Jernih.co

Derita Muslimah India: Kini Identitas Muslim Selalu Saya Sembunyikan

Pada beberapa kesempatan, para pembantu rumah tangga pun menolak untuk bekerja di rumah saya. Bahkan ketika mereka datang ke rumah-rumah terdekat, memberi tahu saya bahwa mereka tidak ingin mencuci piring ‘seorang Muslim’

Oleh: Bismee Taskin

Orang India liberal yang terkasih, saya secara sadar mencoba untuk tidak terdengar atau terlihat seperti seorang Muslim di sekitar Anda karena Islamofobia Anda.

Pada hari kerusuhan Delhi pecah, saya naik taksi ke rumah sepulang kantor. Ketika saya duduk di mobil dan sistem IVR Ola menyambut saya dengan nama lengkap saya, saya tersentak, sementara pengemudi berbalik untuk melihat saya. Saya segera memotong nama saya pada aplikasi agregator taksi untuk memastikan identitas agama saya tidak pernah muncul seperti itu lagi karena saya tidak ingin masalah.
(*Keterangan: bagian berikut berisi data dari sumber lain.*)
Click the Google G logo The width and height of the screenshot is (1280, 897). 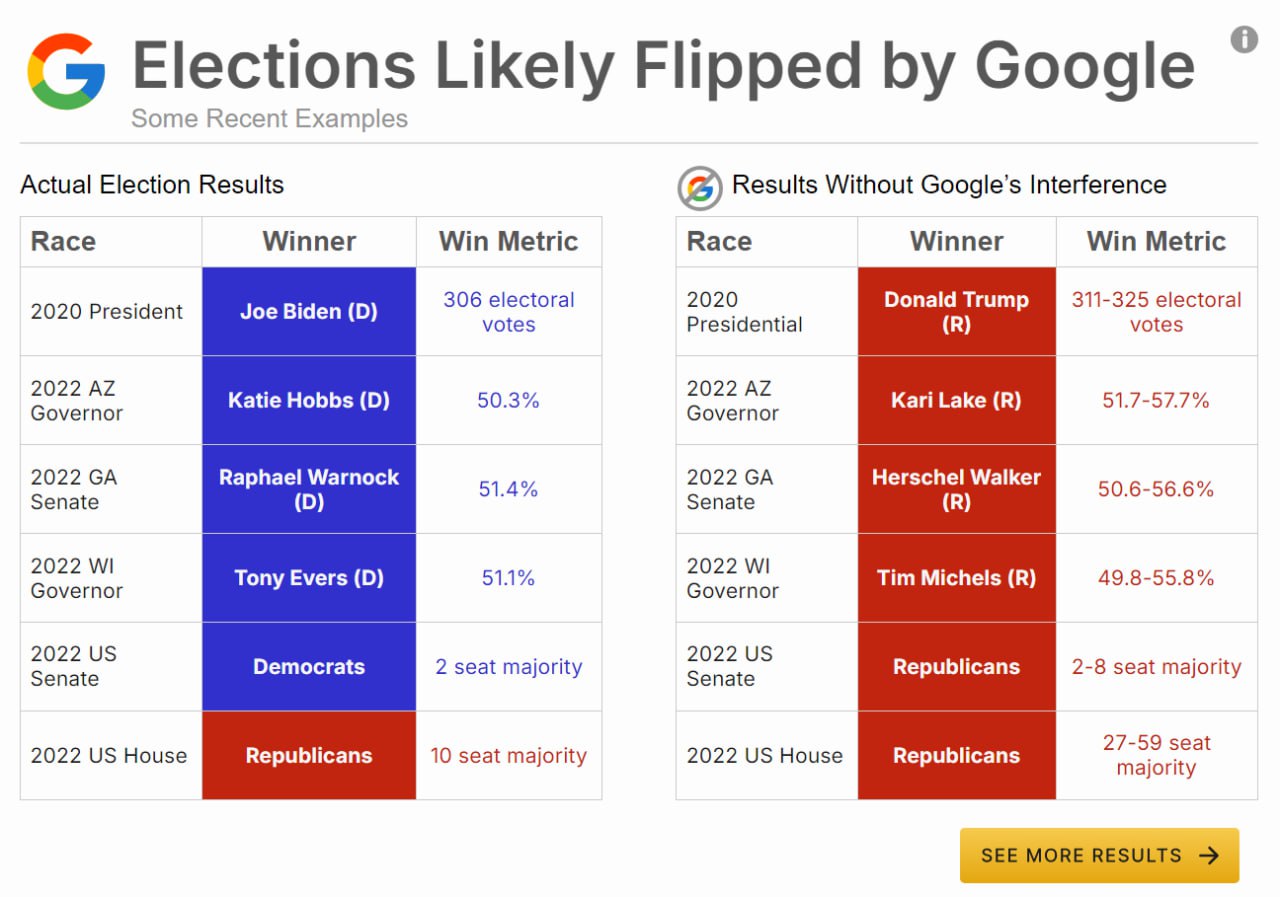click(66, 71)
Saya juga telah berhenti menggunakan nama belakang saya yang ‘Islam’ di media sosial dan platform publik lainnya selama beberapa tahun terakhir. Semua untuk menghindari diidentifikasi secara instan.

Dalam contoh lain, saya hampir merasa tersedak ketika tidak sengaja mengucapkan “Ya Allah!” setelah bersin di sebuah restoran. Beberapa saat saya menghindari kontak mata dengan semua orang, termasuk para pelayan.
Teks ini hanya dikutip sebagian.